What is needed:
Return, in their exact form, the lines that lie between the start of the data below and the line containing "1719x967 pixels.", with both ends included.

Exercise input:
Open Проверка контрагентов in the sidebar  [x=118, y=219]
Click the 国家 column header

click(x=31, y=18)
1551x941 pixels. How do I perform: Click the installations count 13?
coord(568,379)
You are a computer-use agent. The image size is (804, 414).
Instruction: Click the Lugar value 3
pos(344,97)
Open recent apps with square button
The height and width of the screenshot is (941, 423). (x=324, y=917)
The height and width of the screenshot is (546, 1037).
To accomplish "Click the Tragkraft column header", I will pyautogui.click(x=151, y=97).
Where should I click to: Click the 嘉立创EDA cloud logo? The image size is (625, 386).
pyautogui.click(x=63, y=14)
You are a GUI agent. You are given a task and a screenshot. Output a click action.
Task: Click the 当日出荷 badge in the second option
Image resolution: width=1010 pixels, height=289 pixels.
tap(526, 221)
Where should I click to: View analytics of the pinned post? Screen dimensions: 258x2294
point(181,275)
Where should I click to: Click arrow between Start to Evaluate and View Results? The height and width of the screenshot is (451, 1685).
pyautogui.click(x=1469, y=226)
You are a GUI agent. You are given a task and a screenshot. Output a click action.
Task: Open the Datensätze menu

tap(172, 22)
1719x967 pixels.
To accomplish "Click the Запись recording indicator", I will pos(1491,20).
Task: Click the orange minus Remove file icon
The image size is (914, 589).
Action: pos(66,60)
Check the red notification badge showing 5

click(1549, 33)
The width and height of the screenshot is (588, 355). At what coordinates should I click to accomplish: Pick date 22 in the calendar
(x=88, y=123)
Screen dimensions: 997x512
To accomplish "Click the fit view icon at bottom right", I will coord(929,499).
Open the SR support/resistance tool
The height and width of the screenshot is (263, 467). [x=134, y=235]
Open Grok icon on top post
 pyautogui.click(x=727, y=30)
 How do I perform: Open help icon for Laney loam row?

The completed task:
Open Проверка контрагентов in the sidebar  [x=118, y=219]
Click the 国家 column header

click(x=31, y=18)
1551x941 pixels. How do I perform: Click the installations count 13?
coord(568,379)
You are a computer-use agent. The image size is (804, 414).
Instruction: Click the Lugar value 3
pos(344,97)
Open recent apps with square button
The height and width of the screenshot is (941, 423). (x=324, y=917)
The height and width of the screenshot is (546, 1037).
To accomplish "Click the Tragkraft column header", I will pyautogui.click(x=151, y=97).
Where should I click to: Click the 嘉立创EDA cloud logo? The image size is (625, 386).
pyautogui.click(x=63, y=14)
You are a GUI agent. You are given a task and a screenshot. Output a click action.
Task: Click the 当日出荷 badge in the second option
Image resolution: width=1010 pixels, height=289 pixels.
tap(526, 221)
Where should I click to: View analytics of the pinned post? Screen dimensions: 258x2294
point(181,275)
Where should I click to: Click arrow between Start to Evaluate and View Results? The height and width of the screenshot is (451, 1685).
pyautogui.click(x=1469, y=226)
You are a GUI agent. You are given a task and a screenshot. Output a click action.
Task: Open the Datensätze menu

tap(172, 22)
1719x967 pixels.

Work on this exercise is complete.